SNUCSE GPU Service 3.0
SNUCSE GPU Service (SGS) 3.0 is a free service provided to students in the SNU CSE department. Before using this service, make sure you read this manual very carefully.
This service is provided for research purposes only. Please limit your use to the reasons stated in your workspace application form.
Links
- Workspace management page:
sgs.snucse.org
- Registry:
sgs-registry.snucse.org
- Dashboard
sgs-dashboard.snucse.org
Best-Effort
This service is provided on a best-effort basis. Bacchus volunteers will try our best to ensure smooth operations for everyone, but service may be interrupted either due to technical issues, maintenance, or because the resources are in use by another user.
Your containers may be terminated, without warning, at any time. To prevent data loss, ensure all important data is stored in persistent volumes. We cannot recover lost data from terminated containers.
Resource policy
There are two types of quotas: guaranteed (including GPU and storage) and limits.
Guaranteed resources, when assigned to a running pod, are reserved exclusively for the container for the duration of its run-time.
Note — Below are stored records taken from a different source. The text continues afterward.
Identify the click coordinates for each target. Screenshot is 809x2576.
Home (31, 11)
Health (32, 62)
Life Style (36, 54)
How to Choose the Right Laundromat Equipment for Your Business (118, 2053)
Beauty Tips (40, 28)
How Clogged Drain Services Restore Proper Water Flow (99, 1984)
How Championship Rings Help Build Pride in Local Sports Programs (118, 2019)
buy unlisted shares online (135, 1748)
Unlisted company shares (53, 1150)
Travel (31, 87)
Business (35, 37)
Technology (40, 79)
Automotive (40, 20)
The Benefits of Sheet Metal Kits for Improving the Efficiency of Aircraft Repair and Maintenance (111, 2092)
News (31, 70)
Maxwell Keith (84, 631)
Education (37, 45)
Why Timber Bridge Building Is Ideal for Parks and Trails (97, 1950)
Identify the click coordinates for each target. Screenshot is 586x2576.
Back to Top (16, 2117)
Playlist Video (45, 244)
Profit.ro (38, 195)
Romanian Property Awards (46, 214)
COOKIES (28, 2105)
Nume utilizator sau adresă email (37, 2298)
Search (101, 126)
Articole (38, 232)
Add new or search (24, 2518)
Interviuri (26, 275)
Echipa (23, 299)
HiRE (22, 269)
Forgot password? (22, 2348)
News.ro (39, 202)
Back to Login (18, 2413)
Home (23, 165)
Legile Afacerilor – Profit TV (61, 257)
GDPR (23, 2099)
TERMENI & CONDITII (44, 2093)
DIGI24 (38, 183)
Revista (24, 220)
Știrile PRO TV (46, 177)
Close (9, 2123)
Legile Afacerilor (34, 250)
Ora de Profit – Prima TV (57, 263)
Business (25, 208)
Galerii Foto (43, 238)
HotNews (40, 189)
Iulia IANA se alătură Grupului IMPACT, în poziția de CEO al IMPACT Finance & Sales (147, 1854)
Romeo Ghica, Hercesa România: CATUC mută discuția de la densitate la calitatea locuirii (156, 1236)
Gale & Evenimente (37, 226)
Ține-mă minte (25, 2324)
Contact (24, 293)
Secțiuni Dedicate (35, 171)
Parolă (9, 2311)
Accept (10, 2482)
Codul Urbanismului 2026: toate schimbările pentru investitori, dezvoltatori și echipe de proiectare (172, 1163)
This means that even if your container is completely idle, other users will not be able to use those resources.
If we discover over-allocation of guaranteed resources (including GPUs), without actually using the resources, we may take appropriate action, including:
- Terminating the offending containers
- Disabling your workspace
- Restricting access to this service permanently
Limits are the maximum amount of resources that can be used across all containers in the workspace. These may be overcommited, and we cannot guarantee that compute resources will be available to you unless you use guaranteed quotas.
Cleanup
Bacchus may periodically clean up old workspaces to free up resources. Specifically, we plan on performing cleanup operations at the following times:
- At the beginning of the spring/fall semesters
- At the beginning of the summer/winter breaks
We will contact users before performing any cleanup operations. If you do not respond in time, your workspace will be first disabled and later deleted. We cannot recover lost data once your workspace has been deleted.
Security policy
As a general rule, each workspace has similar security properties to running on a shared Unix machine with other users.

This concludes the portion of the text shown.